● **WHAT YOU SHOULD DO**
Return the full listing, so that each line matches the original exactly.

[Start of Attachment]

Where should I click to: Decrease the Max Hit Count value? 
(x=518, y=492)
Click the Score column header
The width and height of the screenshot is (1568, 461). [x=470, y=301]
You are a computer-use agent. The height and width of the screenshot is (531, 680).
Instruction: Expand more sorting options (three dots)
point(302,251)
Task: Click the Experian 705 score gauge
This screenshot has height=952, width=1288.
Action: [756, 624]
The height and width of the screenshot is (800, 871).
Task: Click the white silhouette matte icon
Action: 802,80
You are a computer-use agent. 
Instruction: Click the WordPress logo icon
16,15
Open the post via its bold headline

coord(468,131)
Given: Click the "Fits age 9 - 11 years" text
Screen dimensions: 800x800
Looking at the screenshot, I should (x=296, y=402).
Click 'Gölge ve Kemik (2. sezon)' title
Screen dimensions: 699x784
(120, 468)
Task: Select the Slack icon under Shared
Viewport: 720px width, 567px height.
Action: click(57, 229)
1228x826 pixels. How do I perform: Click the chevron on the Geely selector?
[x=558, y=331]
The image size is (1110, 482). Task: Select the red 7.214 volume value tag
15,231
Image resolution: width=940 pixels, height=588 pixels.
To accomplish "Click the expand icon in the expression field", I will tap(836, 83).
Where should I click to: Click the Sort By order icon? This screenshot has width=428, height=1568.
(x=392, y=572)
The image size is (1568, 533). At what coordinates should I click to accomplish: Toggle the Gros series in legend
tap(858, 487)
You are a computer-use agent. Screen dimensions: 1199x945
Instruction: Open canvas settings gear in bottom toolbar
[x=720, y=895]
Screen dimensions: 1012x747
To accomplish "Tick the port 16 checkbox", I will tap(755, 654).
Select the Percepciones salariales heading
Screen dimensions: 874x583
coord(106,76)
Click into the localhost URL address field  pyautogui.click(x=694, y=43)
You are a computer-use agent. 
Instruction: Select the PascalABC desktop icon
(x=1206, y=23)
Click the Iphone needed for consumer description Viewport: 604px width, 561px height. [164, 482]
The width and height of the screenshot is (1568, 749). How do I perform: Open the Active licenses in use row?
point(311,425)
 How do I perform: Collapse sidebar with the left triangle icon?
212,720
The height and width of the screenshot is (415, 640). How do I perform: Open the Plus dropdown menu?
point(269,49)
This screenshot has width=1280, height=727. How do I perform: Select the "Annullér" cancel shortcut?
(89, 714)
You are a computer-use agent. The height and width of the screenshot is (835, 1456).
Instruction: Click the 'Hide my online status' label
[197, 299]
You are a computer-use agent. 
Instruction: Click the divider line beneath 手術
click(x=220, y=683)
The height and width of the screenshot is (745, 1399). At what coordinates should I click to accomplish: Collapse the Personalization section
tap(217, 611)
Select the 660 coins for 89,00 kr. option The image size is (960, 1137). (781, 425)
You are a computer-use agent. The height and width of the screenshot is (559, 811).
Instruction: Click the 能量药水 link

[End of Attachment]

● **SOLUTION TO THIS PROBLEM**
Where should I click to: Decrease the Max Hit Count value? 
(x=518, y=492)
Click the Score column header
The width and height of the screenshot is (1568, 461). [x=470, y=301]
You are a computer-use agent. The height and width of the screenshot is (531, 680).
Instruction: Expand more sorting options (three dots)
point(302,251)
Task: Click the Experian 705 score gauge
This screenshot has height=952, width=1288.
Action: [756, 624]
The height and width of the screenshot is (800, 871).
Task: Click the white silhouette matte icon
Action: 802,80
You are a computer-use agent. 
Instruction: Click the WordPress logo icon
16,15
Open the post via its bold headline

coord(468,131)
Given: Click the "Fits age 9 - 11 years" text
Screen dimensions: 800x800
Looking at the screenshot, I should (x=296, y=402).
Click 'Gölge ve Kemik (2. sezon)' title
Screen dimensions: 699x784
(120, 468)
Task: Select the Slack icon under Shared
Viewport: 720px width, 567px height.
Action: click(57, 229)
1228x826 pixels. How do I perform: Click the chevron on the Geely selector?
[x=558, y=331]
The image size is (1110, 482). Task: Select the red 7.214 volume value tag
15,231
Image resolution: width=940 pixels, height=588 pixels.
To accomplish "Click the expand icon in the expression field", I will tap(836, 83).
Where should I click to: Click the Sort By order icon? This screenshot has width=428, height=1568.
(x=392, y=572)
The image size is (1568, 533). At what coordinates should I click to accomplish: Toggle the Gros series in legend
tap(858, 487)
You are a computer-use agent. Screen dimensions: 1199x945
Instruction: Open canvas settings gear in bottom toolbar
[x=720, y=895]
Screen dimensions: 1012x747
To accomplish "Tick the port 16 checkbox", I will tap(755, 654).
Select the Percepciones salariales heading
Screen dimensions: 874x583
coord(106,76)
Click into the localhost URL address field  pyautogui.click(x=694, y=43)
You are a computer-use agent. 
Instruction: Select the PascalABC desktop icon
(x=1206, y=23)
Click the Iphone needed for consumer description Viewport: 604px width, 561px height. [164, 482]
The width and height of the screenshot is (1568, 749). How do I perform: Open the Active licenses in use row?
point(311,425)
 How do I perform: Collapse sidebar with the left triangle icon?
212,720
The height and width of the screenshot is (415, 640). How do I perform: Open the Plus dropdown menu?
point(269,49)
This screenshot has width=1280, height=727. How do I perform: Select the "Annullér" cancel shortcut?
(89, 714)
You are a computer-use agent. The height and width of the screenshot is (835, 1456).
Instruction: Click the 'Hide my online status' label
[197, 299]
You are a computer-use agent. 
Instruction: Click the divider line beneath 手術
click(x=220, y=683)
The height and width of the screenshot is (745, 1399). At what coordinates should I click to accomplish: Collapse the Personalization section
tap(217, 611)
Select the 660 coins for 89,00 kr. option The image size is (960, 1137). (781, 425)
You are a computer-use agent. The height and width of the screenshot is (559, 811).
Instruction: Click the 能量药水 link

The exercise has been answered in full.